The jets kept firing for Disney Plus, which reached 103.6 million subscribers worldwide as of April 3, the company reported — although the growth was not as torrid as Wall Street hoped.
The Mouse House’s flagship streaming service packed on 8.7 million global customers in the most recent quarter (up from 94.9 million at the start of 2021). Analysts on average pegged Disney Plus coming in at 109.3 million subscribers for the quarter, per research service FactSet. At its March 9 annual shareholders meeting, the company boasted that Disney Plus had surpassed 100 million subs.
The continued but slower growth for Disney Plus came amid the service’s first price hikes: In the U.S., for example, the SVOD package went up a buck, to $7.99/month, as of March 26. But it also came on the heels of a blockbuster fourth quarter that saw Disney Plus grow by more than 20 million subscribers amid pandemic conditions.
For the sake of comparison, in Q1, Netflix gained about 4 million global streaming subscribers as it saw an even more dramatic slowdown after a COVID-fueled boom in 2020.

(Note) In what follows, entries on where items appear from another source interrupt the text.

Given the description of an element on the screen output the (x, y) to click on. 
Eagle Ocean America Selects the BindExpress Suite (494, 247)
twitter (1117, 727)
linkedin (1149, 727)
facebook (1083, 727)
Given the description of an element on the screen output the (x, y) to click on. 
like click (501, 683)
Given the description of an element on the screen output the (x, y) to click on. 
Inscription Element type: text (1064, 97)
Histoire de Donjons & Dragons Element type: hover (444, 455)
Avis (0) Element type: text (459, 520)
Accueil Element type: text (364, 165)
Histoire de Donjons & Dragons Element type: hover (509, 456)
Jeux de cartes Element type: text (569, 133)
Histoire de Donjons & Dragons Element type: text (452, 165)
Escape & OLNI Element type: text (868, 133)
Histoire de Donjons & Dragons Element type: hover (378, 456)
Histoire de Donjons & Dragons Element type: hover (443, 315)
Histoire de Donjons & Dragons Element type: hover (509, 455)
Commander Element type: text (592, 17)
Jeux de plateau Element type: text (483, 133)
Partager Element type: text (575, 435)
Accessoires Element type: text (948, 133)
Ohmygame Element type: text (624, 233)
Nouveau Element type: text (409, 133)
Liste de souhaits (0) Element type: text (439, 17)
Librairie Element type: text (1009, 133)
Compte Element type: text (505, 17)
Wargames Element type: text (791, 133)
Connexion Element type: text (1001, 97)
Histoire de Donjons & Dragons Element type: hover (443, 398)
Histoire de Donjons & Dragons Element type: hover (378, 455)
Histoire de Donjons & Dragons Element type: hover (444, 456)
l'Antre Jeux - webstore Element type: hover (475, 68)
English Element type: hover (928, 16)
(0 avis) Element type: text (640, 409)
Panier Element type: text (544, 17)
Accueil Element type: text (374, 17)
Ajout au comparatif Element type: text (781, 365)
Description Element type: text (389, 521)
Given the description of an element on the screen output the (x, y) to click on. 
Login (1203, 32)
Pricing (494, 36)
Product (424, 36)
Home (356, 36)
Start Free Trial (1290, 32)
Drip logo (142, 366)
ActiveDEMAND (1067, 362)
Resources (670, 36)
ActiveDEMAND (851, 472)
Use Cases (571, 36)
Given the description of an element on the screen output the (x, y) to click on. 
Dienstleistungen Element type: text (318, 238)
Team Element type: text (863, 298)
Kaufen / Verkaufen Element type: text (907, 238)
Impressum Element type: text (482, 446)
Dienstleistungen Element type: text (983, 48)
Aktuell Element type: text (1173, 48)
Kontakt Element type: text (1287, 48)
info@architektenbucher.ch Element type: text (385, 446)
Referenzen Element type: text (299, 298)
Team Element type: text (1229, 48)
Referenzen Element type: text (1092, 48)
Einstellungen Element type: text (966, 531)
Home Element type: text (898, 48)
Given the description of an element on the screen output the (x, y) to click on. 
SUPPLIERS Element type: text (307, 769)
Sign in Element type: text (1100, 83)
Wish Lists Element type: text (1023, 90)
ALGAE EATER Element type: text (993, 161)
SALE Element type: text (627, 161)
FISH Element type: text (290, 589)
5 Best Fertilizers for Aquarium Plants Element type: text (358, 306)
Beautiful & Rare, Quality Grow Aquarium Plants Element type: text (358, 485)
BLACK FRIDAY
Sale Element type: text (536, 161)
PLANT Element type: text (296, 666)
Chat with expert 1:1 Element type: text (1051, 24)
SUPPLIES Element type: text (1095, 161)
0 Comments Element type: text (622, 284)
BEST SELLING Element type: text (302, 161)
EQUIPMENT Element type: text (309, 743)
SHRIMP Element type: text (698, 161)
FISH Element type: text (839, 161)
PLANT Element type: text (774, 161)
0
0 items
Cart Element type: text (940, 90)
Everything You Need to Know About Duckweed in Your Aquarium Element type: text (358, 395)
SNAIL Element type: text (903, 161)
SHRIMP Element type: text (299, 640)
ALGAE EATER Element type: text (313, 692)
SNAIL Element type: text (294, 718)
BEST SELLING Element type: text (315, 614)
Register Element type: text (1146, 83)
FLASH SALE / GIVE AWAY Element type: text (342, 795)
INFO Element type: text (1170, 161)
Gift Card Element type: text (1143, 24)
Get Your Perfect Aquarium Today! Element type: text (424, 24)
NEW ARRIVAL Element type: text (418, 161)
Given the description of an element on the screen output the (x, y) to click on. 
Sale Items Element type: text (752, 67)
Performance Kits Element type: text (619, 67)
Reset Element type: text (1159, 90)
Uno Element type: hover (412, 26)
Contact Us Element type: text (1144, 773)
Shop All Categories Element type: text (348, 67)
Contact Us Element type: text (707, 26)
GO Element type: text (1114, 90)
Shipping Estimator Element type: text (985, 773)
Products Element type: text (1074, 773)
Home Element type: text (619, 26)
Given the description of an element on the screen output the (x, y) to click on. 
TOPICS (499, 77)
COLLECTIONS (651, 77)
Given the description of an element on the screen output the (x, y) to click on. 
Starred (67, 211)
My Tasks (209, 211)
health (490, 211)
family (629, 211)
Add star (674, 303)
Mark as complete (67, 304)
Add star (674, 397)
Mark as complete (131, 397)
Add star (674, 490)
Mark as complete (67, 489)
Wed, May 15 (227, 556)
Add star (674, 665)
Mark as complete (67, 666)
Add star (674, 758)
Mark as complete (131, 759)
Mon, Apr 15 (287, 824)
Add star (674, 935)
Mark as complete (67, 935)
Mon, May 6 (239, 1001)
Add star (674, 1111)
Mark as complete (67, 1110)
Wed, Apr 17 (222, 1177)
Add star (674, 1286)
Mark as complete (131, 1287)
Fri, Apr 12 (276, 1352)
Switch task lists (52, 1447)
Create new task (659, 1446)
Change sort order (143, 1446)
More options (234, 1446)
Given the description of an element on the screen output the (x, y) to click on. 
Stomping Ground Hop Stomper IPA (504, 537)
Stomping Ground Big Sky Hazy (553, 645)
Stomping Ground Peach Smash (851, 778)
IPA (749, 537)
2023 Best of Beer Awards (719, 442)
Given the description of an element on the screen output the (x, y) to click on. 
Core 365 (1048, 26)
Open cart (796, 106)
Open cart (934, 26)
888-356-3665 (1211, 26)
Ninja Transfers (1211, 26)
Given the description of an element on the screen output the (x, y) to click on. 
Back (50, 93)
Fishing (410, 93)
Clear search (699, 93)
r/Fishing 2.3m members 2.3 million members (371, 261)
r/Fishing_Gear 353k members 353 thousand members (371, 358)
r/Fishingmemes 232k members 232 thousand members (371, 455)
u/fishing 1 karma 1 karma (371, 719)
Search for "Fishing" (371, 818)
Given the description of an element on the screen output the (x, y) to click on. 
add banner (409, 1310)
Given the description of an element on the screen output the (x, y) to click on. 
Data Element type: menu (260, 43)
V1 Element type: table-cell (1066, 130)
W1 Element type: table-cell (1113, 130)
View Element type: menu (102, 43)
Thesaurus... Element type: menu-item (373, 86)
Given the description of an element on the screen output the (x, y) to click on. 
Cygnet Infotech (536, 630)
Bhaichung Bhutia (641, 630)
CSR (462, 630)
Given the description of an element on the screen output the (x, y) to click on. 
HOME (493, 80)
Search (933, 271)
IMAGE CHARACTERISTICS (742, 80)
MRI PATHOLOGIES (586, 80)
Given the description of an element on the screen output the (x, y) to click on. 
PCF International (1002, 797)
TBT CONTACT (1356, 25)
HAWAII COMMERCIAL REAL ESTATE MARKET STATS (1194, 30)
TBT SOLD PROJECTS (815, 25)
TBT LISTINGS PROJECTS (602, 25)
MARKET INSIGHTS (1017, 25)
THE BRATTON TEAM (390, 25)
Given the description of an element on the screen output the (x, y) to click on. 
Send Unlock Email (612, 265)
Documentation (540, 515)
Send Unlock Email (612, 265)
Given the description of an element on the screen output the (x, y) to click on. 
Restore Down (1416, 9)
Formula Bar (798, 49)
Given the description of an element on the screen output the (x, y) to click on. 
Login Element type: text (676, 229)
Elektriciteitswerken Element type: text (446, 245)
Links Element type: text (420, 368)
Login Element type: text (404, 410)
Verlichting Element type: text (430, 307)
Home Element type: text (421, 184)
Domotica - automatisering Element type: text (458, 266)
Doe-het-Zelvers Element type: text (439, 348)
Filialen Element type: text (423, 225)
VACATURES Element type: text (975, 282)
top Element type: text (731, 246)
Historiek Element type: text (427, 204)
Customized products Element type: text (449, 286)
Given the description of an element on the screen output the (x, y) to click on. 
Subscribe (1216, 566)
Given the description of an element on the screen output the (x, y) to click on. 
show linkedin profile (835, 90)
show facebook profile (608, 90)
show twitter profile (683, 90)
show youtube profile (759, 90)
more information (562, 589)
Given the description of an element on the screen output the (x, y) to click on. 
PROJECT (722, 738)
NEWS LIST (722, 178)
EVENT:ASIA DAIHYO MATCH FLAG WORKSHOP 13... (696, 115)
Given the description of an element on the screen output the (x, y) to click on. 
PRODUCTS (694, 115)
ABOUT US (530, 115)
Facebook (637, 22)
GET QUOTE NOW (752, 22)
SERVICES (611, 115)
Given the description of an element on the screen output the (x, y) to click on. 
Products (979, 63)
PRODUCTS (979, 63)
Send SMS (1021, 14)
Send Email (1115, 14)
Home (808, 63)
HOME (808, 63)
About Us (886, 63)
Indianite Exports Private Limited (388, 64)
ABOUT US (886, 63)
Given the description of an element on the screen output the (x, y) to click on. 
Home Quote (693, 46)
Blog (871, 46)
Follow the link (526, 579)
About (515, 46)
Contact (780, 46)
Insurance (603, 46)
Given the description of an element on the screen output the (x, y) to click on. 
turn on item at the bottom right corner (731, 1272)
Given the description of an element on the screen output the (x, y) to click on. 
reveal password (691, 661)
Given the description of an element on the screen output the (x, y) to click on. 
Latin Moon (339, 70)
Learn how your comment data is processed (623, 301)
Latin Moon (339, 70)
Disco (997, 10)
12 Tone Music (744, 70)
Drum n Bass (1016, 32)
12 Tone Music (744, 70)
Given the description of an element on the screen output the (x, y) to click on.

Disney CEO Bob Chapek and chief financial officer Christine McCarthy emphasized that Disney Plus is still on track to reach the company’s sub target of 230 million to 260 million subscribers by the end of 2024. McCarthy noted that COVID-related disruptions in India, where Disney Plus Hotstar launched in April 2020, pushed sporting events and other sub drivers out of Disney’s fiscal Q1. Disney also made the decision to delay the Disney Plus launch in Latin American markets to later this year to better align with marquee sports events.
While international expansion will be the big driver of Disney Plus gains, Chapek said there is still plenty of consumers to reach in the U.S. with Disney’s growing bundle of streamers that include ESPN Plus and Hulu.
“We see opportunity to have the bundle in the U.S. be even larger,” he said. “The metrics, all the performance factors are extraordinarily positive.”
McCarthy said there’s been no significant uptick in subscriber churn even with the price hike for Disney Plus.
“We seem to be fairly resilient, which makes us feel relatively bullish going forward,” she said.
During the quarter, the Disney Plus average monthly revenue per paid subscriber continued to drop in the period: That was $3.99 for the quarter ended April 3, down 29% from the year prior (and just a hair off the prior quarter’s $4.03). Disney noted that the global numbers include Disney Plus Hotstar, available in India and Indonesia, which carries a significantly lower ARPU than Disney Plus in other markets.
Disney’s direct-to-consumer revenue for the quarter increased 59% to $4.0 billion. The segment cut its operating loss to $290 million (versus $805 million a year prior), thanks to improved results at Hulu and to a lesser extent at ESPN Plus.
ESPN Plus customers increased 75% year over year, to 13.8 million. ESPN Plus looks to benefit from new sports rights deals as Disney is demanding flexibility to window content across linear and streaming platforms. On Thursday, Disney confirmed new long-term pacts with Major League Baseball and the La Liga soccer league.
“We’ve gotten a lot of flexibility to take our programming to direct to consumer platforms,” Chapek said. “We plan on being fairly aggressive in that way. One of the advantages of the Walt Disney Co. and sports is that we have so many ways to reach our consumer base. The leagues understand that and we certainly do as well.”
Hulu subscribers increased 30%, to 41.6 million overall, at the end of the period, Disney’s fiscal year Q2. Of those, 3.8 million take the live TV with SVOD bundle, an increase of about 500,000 year over year — but a sequential decline of around 200,000.
Hulu’s fundamentals have improved in recent quarters. The platform offers Disney a great deal of targeted advertising inventory that can be sold at higher prices than linear blurbs. “The most important driver [for Hulu] is its addressable advertising strength. That continues to be a real upside,” McCarthy said.
Disney Plus, the streaming home for movies from Pixar, Marvel, Lucasfilm and Disney as well as a slate of original series and films, had the wind at its back in 2020 with the global pandemic fueling consumer demand for the service.
Last December, Disney issued a dramatic upward revision on its forecast for Disney Plus, projecting 230 million to 260 million total paid subscribers by September 2024. Two years ago, the company told Wall Street it expected 60 million-90 million Disney Plus customers by that time.